TEXT:
##########

NOT TRUE, very often a person with bad parents or even no parents at all, will find support and care from friends, neighbors, aunts, uncles, cousins etc.
Apparently free speech is still allowed however; this professor seams to thick people calling out on going issues of racism, means you are "Woke" or "Virtua signalling" This professor also said that Critical Race Theory is teaching black people to think all white people evil and all black people are victims of racism. Critical has absolutely NOTHING to do with demonizing all white people, Critical Race Theory, is a university text study, it's focuses on institutional and systemic structures in America that discriminated against none white people. Especially in the justice system and law enforcement.
I agree with John McWhorter. If you watch his back-log of videos on Bloggingheads, this is something he has been analyzing as it has been developing for quite some time. I have been observing these anti-open discourse (anti-free speech) and divisive positions, and various metrics they use to motivate action, for quite some time, independently before I knew of the guy, but he has fearlessly brought even greater insight to the topic. Especially comparing it to a religion because it is a strict lens that everything in the world must be viewed through.

##########

GIVEN DATA:
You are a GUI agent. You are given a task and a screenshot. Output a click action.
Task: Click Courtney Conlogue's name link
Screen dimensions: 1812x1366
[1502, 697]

##########

WHAT YOU NEED TO DO:
1. In the comments on free speech and Critical Race Theory, which site hosts the back-log of John McWhorter's videos?
2. Rewrite the comments on free speech and Critical Race Theory, starting with "Apparently free speech" and going on through "and law enforcement.", substituting "college" for "university".
3. Proceed with the comments on free speech and Critical Race Theory from the point where they stop.

EXPECTED RESPONSES:
1. Bloggingheads.

2.
Apparently free speech is still allowed however; this professor seams to thick people calling out on going issues of racism, means you are "Woke" or "Virtua signalling" This professor also said that Critical Race Theory is teaching black people to think all white people evil and all black people are victims of racism. Critical has absolutely NOTHING to do with demonizing all white people, Critical Race Theory, is a college text study, it's focuses on institutional and systemic structures in America that discriminated against none white people. Especially in the justice system and law enforcement.

3.
@@vivahernando1 Ben Shapiro, Tucker Carlson, Larry Elder, Dennis Prager, Steven Crowder, I could go on. Most on the right are open to debate but most in the left are not interested in a free exchange of ideas.
@ippos_khloros Well regardless of motives we’re all better off by having an open market of ideas. everybody say their ideas out loud and everybody’s free to choose what they think is the best idea. cancel culture comes from knowing your ideas are inferior, if you actually have superior ideas then you defeat bad ideas with good ideas not by censoring and silencing people
Abraham Lincoln, the original RINO, catered to "wokeness" which led to the War of Northern Aggression. As a result, black people lost the benefit of slavery and everyone became miserable.
One hopes it translates to everyday interactions. It means less assuming a lot of shitty things about people and being more aware when it comes to certain interactions. It means less closed doors and more open dialogue and cooperation.
@@TNDCBaby If that's the goal, wokeness is certainly not how we get there. Anyone who has been paying attention to how woke people behave knows the vast majority of them do not welcome dialog from opposing viewpoints. This is why there are many comments on this video commending Marc for inviting this man. This kind of thing just isn't common in the "woke" space.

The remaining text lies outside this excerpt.